EXERCISE PASSAGE »

=== Begin Enclosure ===

ASHINGTON — House and Senate leaders announced late Friday night that they had finally hammered out a deal on landmark legislation designed to speed federal approval of new drugs and devices and boost funding of medical research.
But what Republican lawmakers call the “final” version of the 21st Century Cures Act is actually still in negotiation with Senate Democrats, a senior Democratic aide told STAT on Sunday.
Despite the potential for challenges in the Senate, the House will push ahead and vote Wednesday on the $6.3 billion legislation. It would give states $1 billion to fight the opioid crisis, in addition to providing $4.8 billion for continuing three signature Obama administration research programs over the next 10 years: Vice President Joe Biden’s cancer moonshot, the BRAIN Initiative, and the Precision Medicine Initiative.
The Cures Act also includes a $500 million increase for the Food and Drug Administration and a number of programs to improve mental health care, including suicide prevention on college campuses and screening pregnant women for depression.

=== End Enclosure ===

[Rows taken from a dataset]

=== Begin Enclosure ===

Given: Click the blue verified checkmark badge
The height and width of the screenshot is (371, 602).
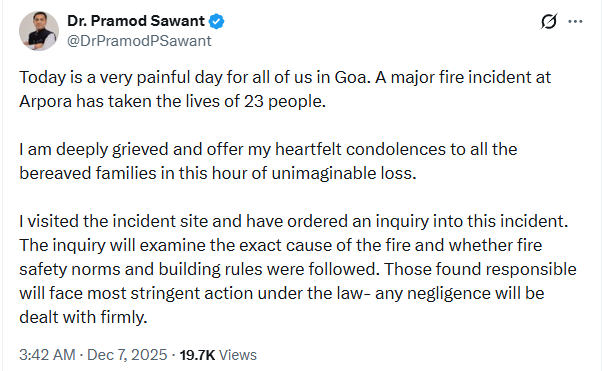Looking at the screenshot, I should point(216,22).
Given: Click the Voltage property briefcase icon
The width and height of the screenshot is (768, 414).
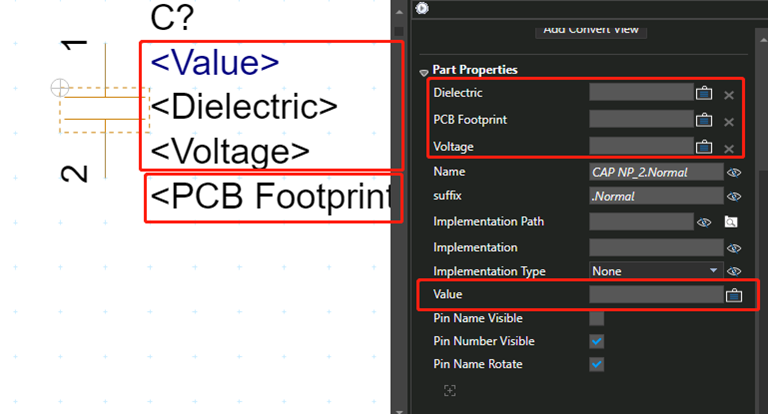Looking at the screenshot, I should click(704, 147).
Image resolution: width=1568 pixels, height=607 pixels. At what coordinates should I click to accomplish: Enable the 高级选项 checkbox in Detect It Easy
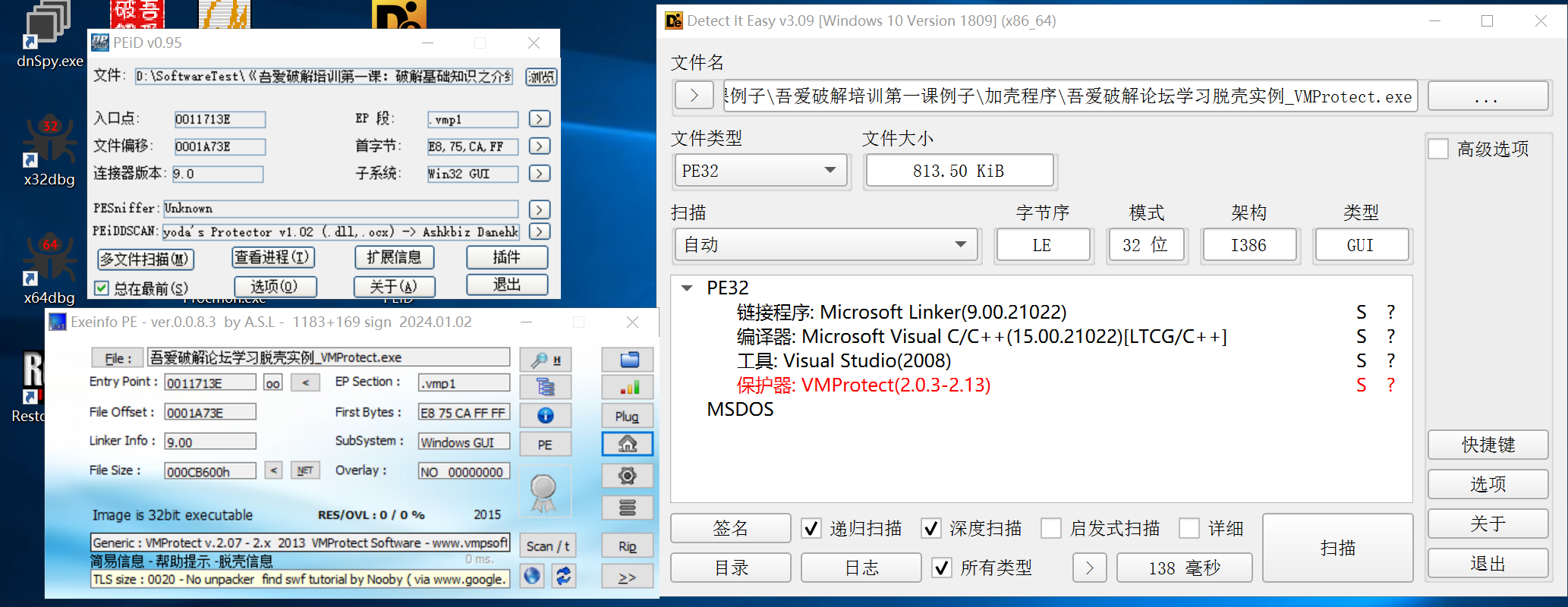coord(1438,149)
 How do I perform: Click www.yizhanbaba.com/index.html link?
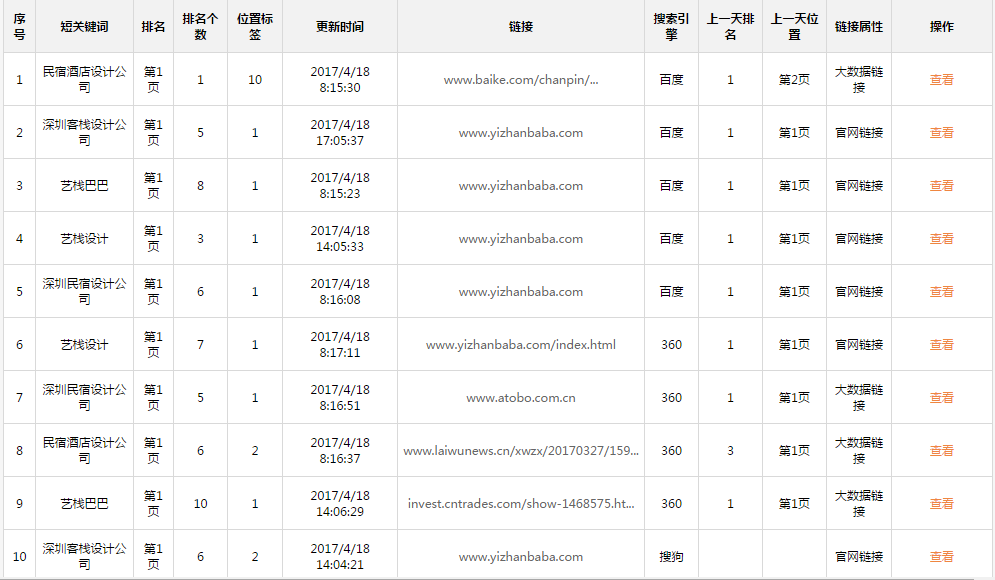tap(520, 345)
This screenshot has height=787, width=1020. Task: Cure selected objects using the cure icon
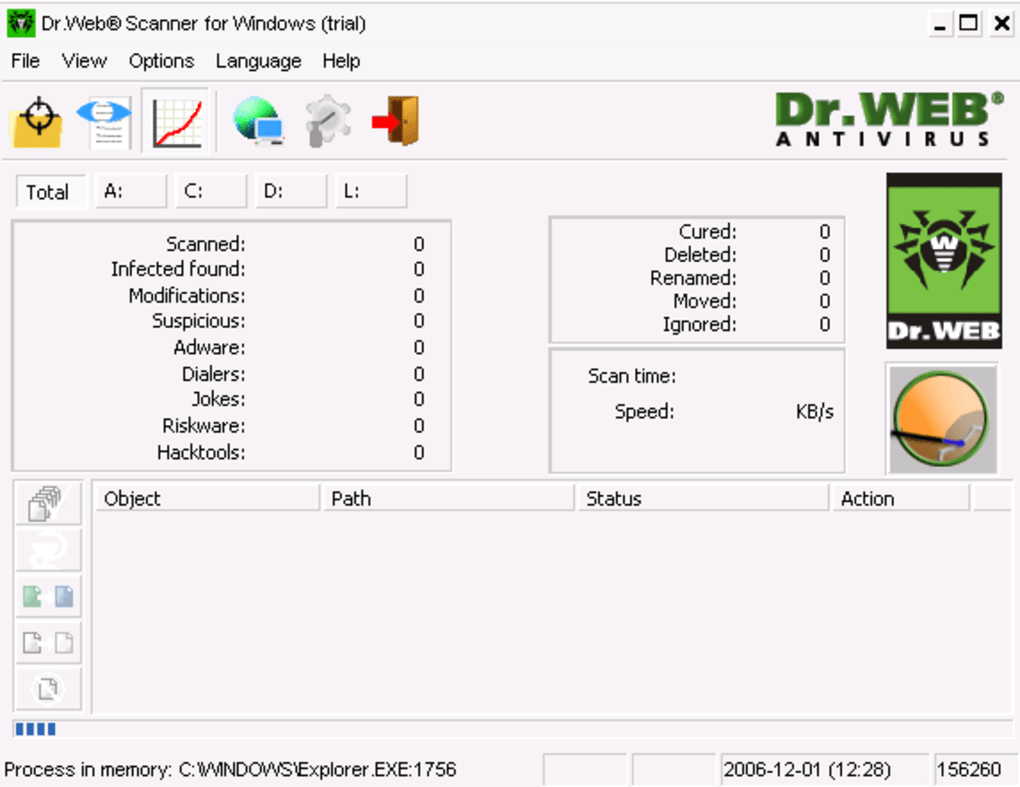coord(48,549)
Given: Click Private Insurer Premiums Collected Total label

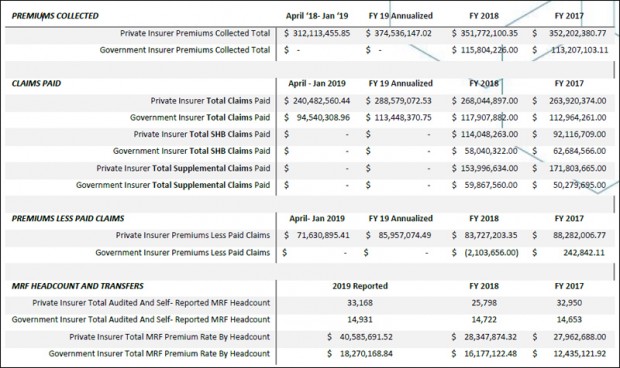Looking at the screenshot, I should (195, 33).
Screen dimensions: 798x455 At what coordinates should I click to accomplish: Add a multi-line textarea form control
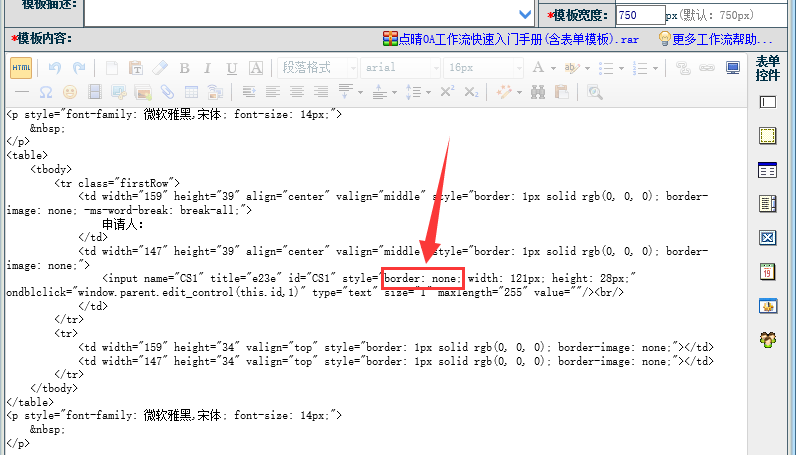tap(768, 136)
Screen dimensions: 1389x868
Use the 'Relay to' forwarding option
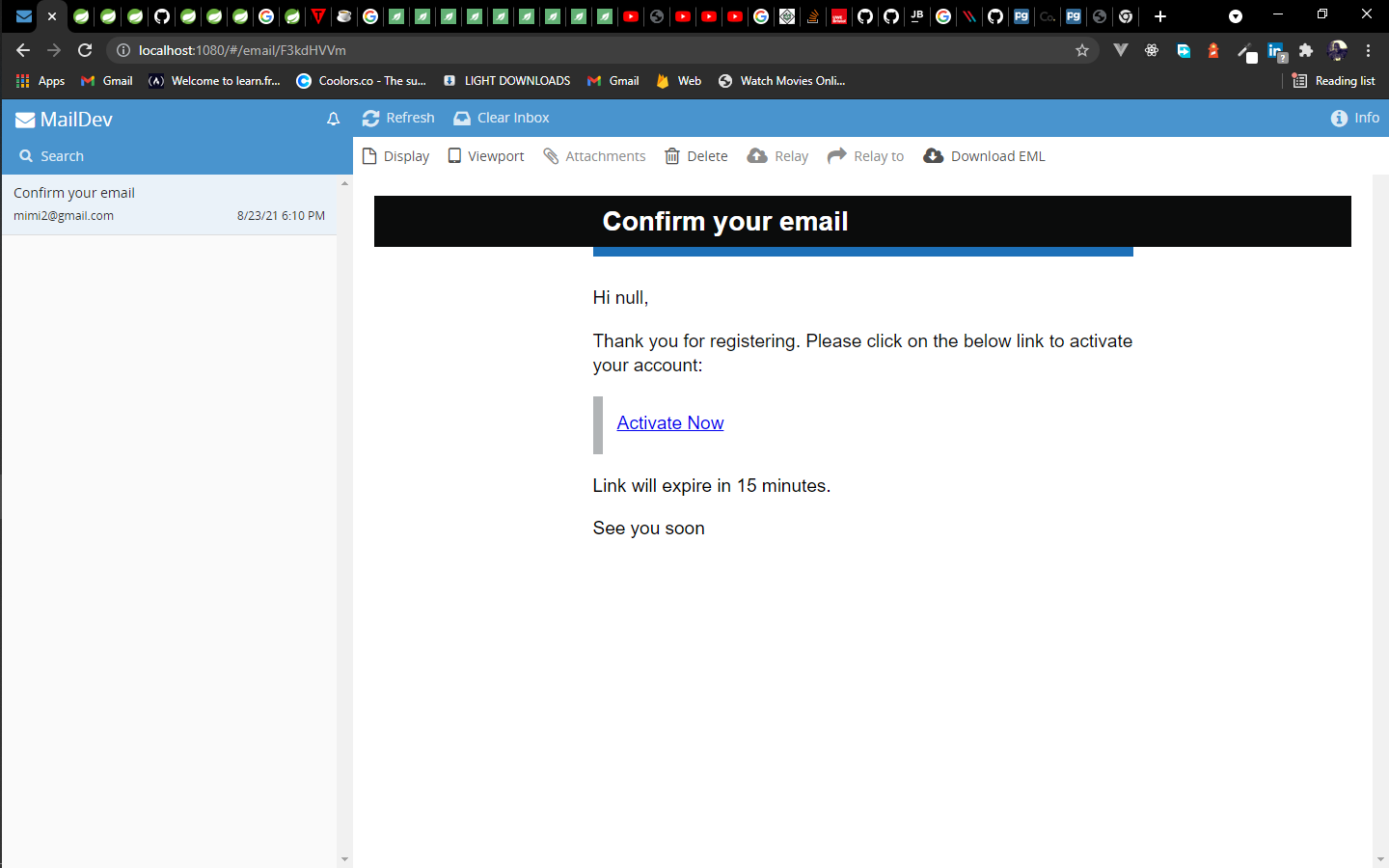coord(865,155)
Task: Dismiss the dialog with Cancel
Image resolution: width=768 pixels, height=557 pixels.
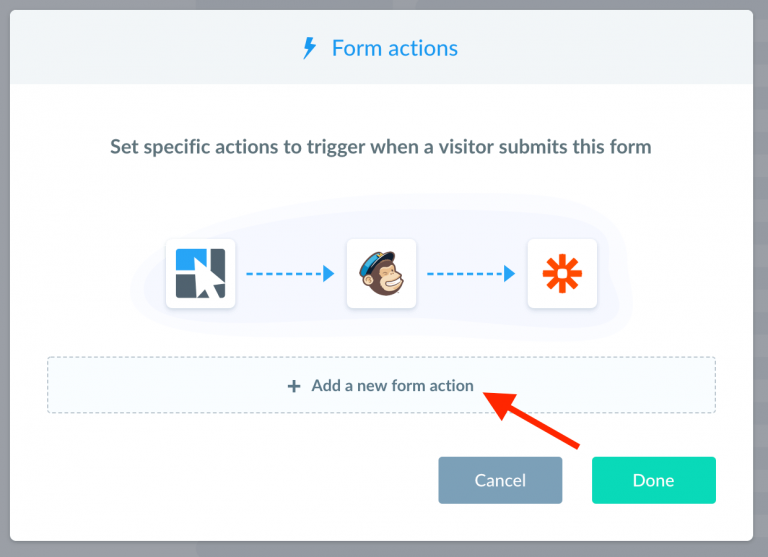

=== End Enclosure ===

WHAT TO WORK ON »
[a] In the Cures Act article, render this sentence in Spanish: "The Cures Act also includes a $500 million increase for the Food and Drug Administration and a number of programs to improve mental health care, including suicide prevention on college campuses and screening pregnant women for depression."
[b] Please extend the Cures Act article beyond its final sentence.
The rows are separate material, unrelated to the Cures Act article.

RESPONSE LIST »
[a] La Ley Cures también incluye un aumento de 500 millones de dólares para la Administración de Alimentos y Medicamentos y una serie de programas para mejorar la atención de la salud mental, entre ellos la prevención del suicidio en los campus universitarios y la detección de la depresión en mujeres embarazadas.

[b]
In a joint statement Friday, Tennessee Republican Senator Lamar Alexander, chairman of the Committee on Health, Education, Labor and Pensions, and Michigan Representative Fred Upton, chairman of the Energy and Commerce Committee, said they expect the landmark legislation to be approved by the end of the year.
“America’s patients are waiting on us and we will deliver,” they declared.
The Cures Act, which passed the House by a landslide in July 2015, has been the focus of dozens of congressional hearings and endless debate among Republicans and Democrats over the past three years.
During this time, more than 1,300 lobbyists have roamed the halls of Congress, pressing for passage on behalf of pharmaceutical companies, medical device firms, and patient advocacy groups.
They were joined in their effort by a parade of celebrities, from legendary rock ’n’ roll star Roger Daltrey to former junk-bond-king-turned-medical-philanthropist Michael Milken — a major force in getting congressional leaders fired up about the issue.
Leaders from both parties have called passage of the Cures bill the most important thing Congress could do this year. Both Alexander and Upton consider it their legacies. Although Alexander will remain chairman of his committee next year, Upton will have to step down.
But there has been a major sticking point: While the House version of the bill included funding for medical research, which the Democrats required for their support, Senate Republicans on the HELP committee would not approve funding without an agreement over where the money would come from.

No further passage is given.